What the task requires
Here is a block of records. Copy every line in it that includes "computer".

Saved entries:
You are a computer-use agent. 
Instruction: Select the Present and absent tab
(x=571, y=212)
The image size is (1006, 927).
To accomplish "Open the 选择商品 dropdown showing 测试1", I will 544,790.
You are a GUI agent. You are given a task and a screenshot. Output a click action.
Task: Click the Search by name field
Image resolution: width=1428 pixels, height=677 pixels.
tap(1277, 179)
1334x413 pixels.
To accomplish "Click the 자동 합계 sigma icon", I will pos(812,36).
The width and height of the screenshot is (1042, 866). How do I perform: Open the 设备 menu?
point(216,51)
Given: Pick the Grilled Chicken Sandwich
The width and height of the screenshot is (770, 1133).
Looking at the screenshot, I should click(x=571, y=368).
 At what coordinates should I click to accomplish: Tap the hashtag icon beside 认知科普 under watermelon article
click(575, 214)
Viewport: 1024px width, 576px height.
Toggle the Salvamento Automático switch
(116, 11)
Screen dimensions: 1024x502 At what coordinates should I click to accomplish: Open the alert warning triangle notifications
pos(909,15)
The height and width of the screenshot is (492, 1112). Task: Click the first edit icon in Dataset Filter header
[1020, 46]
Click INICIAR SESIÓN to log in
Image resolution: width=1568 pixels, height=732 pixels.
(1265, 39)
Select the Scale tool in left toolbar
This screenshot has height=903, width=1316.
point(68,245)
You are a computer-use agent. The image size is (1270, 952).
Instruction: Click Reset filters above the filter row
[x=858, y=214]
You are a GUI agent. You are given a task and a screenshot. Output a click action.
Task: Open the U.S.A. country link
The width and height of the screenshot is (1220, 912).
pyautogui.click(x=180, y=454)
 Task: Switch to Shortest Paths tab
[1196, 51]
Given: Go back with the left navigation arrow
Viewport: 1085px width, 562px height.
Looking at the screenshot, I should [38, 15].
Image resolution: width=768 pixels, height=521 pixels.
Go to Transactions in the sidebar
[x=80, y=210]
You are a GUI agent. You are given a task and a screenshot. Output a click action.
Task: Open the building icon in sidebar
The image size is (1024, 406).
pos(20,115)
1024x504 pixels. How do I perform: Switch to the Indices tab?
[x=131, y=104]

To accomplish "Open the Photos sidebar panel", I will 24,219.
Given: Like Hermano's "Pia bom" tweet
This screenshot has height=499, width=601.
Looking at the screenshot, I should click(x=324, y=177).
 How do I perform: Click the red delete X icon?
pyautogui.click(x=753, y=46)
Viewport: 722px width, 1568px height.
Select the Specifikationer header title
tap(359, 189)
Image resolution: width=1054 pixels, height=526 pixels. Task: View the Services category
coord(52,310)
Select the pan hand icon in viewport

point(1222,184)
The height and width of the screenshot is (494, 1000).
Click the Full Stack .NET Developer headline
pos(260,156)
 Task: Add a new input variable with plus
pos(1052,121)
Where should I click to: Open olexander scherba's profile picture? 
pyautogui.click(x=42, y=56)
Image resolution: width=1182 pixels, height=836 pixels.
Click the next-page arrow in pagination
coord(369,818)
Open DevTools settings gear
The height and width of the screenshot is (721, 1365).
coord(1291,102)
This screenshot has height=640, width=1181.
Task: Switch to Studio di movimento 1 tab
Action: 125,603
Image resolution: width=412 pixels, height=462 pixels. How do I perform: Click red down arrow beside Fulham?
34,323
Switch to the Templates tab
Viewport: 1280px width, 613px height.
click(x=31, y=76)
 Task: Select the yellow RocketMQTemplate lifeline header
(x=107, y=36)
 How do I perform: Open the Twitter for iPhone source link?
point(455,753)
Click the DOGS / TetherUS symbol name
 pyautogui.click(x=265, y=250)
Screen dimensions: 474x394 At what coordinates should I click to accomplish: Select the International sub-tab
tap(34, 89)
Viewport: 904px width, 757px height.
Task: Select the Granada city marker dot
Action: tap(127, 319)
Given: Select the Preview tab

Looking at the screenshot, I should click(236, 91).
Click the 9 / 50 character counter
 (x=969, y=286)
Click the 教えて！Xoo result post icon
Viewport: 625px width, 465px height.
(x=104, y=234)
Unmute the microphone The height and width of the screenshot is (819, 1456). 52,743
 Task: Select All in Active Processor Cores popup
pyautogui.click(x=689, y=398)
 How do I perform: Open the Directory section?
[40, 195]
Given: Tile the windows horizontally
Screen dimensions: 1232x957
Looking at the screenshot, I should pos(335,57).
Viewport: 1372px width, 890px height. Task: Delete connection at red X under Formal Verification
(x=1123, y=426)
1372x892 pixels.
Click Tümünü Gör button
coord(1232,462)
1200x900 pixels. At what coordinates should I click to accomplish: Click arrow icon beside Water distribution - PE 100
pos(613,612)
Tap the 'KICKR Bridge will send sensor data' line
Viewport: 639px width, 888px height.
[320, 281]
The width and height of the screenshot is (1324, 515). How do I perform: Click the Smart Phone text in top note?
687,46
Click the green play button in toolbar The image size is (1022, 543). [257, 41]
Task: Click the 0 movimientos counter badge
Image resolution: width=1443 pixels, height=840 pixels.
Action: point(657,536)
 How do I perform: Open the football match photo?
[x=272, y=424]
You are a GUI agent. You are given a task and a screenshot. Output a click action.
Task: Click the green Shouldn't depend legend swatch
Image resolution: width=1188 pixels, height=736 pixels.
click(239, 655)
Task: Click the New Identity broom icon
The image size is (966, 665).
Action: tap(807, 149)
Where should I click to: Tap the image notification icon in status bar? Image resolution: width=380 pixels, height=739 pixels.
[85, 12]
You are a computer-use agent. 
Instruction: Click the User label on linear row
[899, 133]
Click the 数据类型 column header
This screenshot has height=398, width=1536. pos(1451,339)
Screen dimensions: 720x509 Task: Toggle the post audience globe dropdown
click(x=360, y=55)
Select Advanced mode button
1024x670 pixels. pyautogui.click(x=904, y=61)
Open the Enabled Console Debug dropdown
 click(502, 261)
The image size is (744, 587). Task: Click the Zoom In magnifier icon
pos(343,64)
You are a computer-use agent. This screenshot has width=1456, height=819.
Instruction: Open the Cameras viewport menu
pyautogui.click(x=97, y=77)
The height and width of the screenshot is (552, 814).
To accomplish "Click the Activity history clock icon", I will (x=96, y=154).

Exercise result
You are a computer-use agent. 
You are a computer-use agent. The image size is (1270, 952).
You are a computer-use agent. 
You are a computer-use agent. This screenshot has width=1456, height=819.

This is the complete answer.